The Audacity of Hope

It wasn't our election, but it will surely affect us all. I'm so pleased that America has made the choice it has, for surely now at last the words of Thomas Jefferson will ring true: "We hold these truths to be self-evident, that all men are created equal". Let that message spread across the world.

Monday, November 03, 2008

Contact provisions implemented at last

At last we know when the new powers to resolve contact disputes under the Children and Adoption Act 2006 will be implemented. The provisions will come into force on the 8th December (not the 25th November, as I was originally informed). Just as a reminder, they include:
  • giving the court power to direct a party to undertake a 'contact activity';
  • providing the court with the power to attach a contact activity condition to contact orders;
  • enabling the court to award financial compensation from one person to another for losses arising from failure to comply with the order; and
  • enabling the court, upon application, to impose an unpaid work requirement on the person who breaches the contact order (an 'enforcement order' - see this post).
The draft rules (including forms) can be found, in PDF format, here.

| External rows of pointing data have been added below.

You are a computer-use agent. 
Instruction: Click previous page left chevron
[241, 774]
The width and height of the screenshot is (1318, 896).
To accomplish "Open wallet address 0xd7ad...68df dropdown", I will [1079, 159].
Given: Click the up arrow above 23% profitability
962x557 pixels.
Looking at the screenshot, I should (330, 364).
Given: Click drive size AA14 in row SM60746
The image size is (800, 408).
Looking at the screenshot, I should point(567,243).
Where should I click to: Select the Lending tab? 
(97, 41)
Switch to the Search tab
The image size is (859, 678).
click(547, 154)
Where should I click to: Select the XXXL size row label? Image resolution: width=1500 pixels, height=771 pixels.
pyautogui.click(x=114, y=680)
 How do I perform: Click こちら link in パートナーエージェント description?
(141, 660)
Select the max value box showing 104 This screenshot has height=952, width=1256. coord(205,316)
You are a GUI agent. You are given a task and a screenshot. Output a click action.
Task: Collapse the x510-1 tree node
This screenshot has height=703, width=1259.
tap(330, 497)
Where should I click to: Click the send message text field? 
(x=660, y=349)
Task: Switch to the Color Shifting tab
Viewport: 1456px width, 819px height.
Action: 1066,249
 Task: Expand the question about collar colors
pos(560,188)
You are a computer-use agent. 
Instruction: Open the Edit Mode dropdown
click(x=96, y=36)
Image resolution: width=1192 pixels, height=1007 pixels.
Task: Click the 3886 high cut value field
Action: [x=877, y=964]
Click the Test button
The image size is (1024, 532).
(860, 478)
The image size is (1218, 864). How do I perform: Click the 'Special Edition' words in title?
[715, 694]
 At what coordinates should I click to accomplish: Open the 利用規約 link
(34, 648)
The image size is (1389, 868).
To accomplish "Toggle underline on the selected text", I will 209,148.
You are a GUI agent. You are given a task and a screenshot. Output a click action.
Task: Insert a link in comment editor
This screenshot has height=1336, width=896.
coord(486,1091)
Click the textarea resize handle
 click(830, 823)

Saturday, November 01, 2008

The Week in View 1st November 2008

Jack Straw and Sharia (Divorce Survivor)

The Unverifiable Truth (Pink Tape)

Muttley Dastardly LLP: Credit-crunch is for wimps…. (Charon QC)

Mr Justice X….the beginning (Charon QC)

In the Matter of: Criminals on probation committed 120 murders in two years (Charon QC)


I just thought I would share this picture I took this morning of an adolescent swan. A little blurry, I'm afraid (it wouldn't stay still for me!), but still captures its beauty. A reminder, perhaps, that our children are our hope for the future? If so, I can extend the metaphor - the little blighter nearly took my fingers off when I fed it some bread!

October Post of the Month

Before setting out on my monthly quest around the blawgosphere this morning for the best post in October (in my, completely subjective, opinion) I checked my blog feed reader, and quickly realised that I need look no further. I have mentioned here before The Times Family Justice Campaign for greater openness (see, for example, here), led by campaigning journalist Camilla Cavendish. Well, yesterday she was at it again, in an article entitled 'First battered at home and then by the State'. Lucy Reed at Pink Tape has picked up on the article in an excellent post entitled The Unverifiable Truth, pointing out that Cavendish relies for her campaign on completely unverifiable accounts of injustice, usually coming from the, hardly unbiased, mouths of parents who have had their children removed from their care. For providing this much-needed balance to the argument of opening up family justice (with which Lucy agrees, incidentally), this wins my prize for the October Post of the Month.

And so what should be the prize? Well, Lucy became a mother a few months back, so I thought I would send her a virtual year's supply of sleeping tablets - I'm sure she could use them.